:: Task objective ::
Every record below must be returned exactly as it was received.

Dataset entries:

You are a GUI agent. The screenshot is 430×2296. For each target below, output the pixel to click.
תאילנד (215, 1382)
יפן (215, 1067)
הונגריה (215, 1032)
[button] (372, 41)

:: Answer to this exercise ::
You are a GUI agent. The screenshot is 430×2296. For each target below, output the pixel to click.
תאילנד (215, 1382)
יפן (215, 1067)
הונגריה (215, 1032)
[button] (372, 41)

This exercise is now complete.